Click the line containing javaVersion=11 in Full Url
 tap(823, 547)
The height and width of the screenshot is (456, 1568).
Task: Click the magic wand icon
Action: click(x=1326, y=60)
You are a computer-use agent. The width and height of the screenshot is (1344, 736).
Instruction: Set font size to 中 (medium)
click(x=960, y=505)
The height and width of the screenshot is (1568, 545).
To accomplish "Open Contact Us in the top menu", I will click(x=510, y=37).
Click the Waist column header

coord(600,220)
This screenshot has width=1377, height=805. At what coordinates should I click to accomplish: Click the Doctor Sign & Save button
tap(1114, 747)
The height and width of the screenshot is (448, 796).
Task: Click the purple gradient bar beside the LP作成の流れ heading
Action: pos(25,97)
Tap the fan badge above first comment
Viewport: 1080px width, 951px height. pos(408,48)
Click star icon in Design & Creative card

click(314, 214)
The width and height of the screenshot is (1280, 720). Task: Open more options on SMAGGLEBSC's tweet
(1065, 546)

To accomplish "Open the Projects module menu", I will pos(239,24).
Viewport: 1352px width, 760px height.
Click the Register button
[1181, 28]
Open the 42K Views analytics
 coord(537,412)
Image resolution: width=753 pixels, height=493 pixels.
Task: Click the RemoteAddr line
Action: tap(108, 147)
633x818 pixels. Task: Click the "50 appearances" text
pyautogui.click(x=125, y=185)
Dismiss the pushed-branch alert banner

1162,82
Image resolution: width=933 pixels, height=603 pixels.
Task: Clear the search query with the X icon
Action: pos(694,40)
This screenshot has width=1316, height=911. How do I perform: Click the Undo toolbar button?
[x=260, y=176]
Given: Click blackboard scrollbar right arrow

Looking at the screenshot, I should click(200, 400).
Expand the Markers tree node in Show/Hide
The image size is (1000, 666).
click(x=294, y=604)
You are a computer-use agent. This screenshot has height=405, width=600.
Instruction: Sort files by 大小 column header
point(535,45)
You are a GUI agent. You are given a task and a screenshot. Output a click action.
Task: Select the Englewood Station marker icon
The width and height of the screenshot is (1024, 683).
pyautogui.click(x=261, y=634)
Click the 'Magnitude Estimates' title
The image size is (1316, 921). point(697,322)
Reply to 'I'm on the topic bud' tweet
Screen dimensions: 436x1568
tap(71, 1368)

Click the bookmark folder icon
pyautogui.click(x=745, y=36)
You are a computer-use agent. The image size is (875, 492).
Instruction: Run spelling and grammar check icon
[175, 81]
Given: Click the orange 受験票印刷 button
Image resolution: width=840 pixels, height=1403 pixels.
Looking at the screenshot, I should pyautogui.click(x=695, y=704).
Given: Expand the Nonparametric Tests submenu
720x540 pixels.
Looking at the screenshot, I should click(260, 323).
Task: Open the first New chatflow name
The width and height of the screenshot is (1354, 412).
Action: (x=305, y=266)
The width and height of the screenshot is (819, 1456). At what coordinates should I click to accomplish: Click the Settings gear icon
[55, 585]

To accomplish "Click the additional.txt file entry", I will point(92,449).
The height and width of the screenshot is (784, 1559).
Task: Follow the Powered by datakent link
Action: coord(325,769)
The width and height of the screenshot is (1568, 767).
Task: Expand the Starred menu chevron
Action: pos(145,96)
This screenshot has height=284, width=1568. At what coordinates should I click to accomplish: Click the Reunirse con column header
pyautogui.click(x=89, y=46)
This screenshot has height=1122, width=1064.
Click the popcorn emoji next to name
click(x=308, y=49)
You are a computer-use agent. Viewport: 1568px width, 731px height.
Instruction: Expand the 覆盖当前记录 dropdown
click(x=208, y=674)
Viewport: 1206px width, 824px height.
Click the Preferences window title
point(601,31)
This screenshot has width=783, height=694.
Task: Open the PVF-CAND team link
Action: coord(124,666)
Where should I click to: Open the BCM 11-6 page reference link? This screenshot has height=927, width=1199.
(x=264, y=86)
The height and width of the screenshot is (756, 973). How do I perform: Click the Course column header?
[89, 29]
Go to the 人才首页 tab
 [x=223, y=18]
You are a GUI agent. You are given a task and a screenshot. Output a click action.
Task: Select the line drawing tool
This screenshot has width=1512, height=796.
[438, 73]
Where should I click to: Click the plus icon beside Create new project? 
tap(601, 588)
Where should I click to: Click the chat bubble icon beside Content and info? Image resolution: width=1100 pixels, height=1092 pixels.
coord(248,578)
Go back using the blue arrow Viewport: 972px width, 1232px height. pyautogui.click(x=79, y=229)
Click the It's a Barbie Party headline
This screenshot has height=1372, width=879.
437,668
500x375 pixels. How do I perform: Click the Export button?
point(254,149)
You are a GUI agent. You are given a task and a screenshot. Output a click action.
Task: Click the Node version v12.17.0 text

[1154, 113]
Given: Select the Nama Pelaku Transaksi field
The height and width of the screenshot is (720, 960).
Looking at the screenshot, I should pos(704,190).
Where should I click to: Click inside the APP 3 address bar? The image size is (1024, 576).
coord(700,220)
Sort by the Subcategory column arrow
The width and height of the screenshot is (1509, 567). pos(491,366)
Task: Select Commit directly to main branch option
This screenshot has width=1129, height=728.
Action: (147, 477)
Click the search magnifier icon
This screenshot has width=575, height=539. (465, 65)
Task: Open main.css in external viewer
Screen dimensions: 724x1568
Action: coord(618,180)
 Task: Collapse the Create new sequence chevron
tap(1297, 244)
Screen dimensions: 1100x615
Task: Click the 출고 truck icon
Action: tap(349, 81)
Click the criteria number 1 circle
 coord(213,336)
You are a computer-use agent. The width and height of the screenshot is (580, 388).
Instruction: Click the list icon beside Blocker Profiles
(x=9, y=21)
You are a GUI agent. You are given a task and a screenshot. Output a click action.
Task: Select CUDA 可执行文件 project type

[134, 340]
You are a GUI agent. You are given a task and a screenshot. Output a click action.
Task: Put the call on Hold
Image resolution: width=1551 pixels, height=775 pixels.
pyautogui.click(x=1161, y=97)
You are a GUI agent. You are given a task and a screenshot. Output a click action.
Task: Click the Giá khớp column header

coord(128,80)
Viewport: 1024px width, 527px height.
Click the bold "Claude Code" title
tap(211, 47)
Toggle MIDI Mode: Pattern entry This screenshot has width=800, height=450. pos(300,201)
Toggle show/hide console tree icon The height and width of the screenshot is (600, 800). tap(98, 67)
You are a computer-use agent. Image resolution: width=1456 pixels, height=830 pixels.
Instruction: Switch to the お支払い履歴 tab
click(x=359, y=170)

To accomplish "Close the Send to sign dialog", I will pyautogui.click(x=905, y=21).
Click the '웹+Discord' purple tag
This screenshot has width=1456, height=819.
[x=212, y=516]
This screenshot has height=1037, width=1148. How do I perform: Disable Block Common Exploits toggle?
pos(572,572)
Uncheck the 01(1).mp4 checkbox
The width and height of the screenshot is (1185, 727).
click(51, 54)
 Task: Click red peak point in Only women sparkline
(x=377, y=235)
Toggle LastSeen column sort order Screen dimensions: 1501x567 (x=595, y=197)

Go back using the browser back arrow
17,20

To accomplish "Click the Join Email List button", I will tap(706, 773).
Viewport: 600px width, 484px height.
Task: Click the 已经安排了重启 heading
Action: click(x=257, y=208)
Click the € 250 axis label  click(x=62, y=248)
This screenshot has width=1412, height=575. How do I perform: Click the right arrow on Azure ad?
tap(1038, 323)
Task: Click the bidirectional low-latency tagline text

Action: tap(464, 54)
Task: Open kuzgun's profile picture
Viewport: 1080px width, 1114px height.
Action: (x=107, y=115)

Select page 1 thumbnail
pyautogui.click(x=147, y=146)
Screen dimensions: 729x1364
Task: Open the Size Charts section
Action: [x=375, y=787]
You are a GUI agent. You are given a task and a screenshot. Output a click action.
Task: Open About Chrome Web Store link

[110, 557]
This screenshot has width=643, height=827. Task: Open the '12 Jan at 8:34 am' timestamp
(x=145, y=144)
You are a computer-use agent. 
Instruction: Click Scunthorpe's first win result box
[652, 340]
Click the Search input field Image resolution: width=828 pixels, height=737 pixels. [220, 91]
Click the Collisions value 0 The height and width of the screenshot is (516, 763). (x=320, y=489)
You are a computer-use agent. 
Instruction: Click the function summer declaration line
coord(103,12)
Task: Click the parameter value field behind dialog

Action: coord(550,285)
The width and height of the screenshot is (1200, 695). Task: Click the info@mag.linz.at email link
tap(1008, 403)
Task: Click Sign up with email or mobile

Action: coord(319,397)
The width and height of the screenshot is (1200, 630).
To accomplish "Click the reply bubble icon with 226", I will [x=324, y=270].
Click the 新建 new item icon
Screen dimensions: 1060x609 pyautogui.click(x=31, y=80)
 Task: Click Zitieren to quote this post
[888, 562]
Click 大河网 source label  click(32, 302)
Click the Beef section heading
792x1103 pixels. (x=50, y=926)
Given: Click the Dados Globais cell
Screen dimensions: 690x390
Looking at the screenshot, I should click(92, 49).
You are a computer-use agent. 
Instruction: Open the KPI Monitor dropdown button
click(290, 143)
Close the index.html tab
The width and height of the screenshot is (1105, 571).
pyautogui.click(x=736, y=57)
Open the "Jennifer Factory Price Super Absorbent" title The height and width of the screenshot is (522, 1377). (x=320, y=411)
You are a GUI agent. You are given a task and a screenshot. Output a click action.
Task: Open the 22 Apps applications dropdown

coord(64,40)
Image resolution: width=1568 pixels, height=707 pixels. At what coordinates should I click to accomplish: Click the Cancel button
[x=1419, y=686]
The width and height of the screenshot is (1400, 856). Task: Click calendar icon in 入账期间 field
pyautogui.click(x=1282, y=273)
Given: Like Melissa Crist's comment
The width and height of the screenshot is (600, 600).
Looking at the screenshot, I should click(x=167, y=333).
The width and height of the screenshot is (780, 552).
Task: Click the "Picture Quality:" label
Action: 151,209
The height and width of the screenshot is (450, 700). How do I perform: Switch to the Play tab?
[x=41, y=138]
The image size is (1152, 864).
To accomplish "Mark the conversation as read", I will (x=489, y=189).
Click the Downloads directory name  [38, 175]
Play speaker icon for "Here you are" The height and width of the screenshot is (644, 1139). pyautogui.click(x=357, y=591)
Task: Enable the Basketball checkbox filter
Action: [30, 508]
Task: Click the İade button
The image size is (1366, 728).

• • • • •

WHAT IS EXPECTED » Whenever the string "main" turns up in a line of the data, copy that line.

SOLUTION TO THIS TASK »
Task: Select Commit directly to main branch option
Task: Open main.css in external viewer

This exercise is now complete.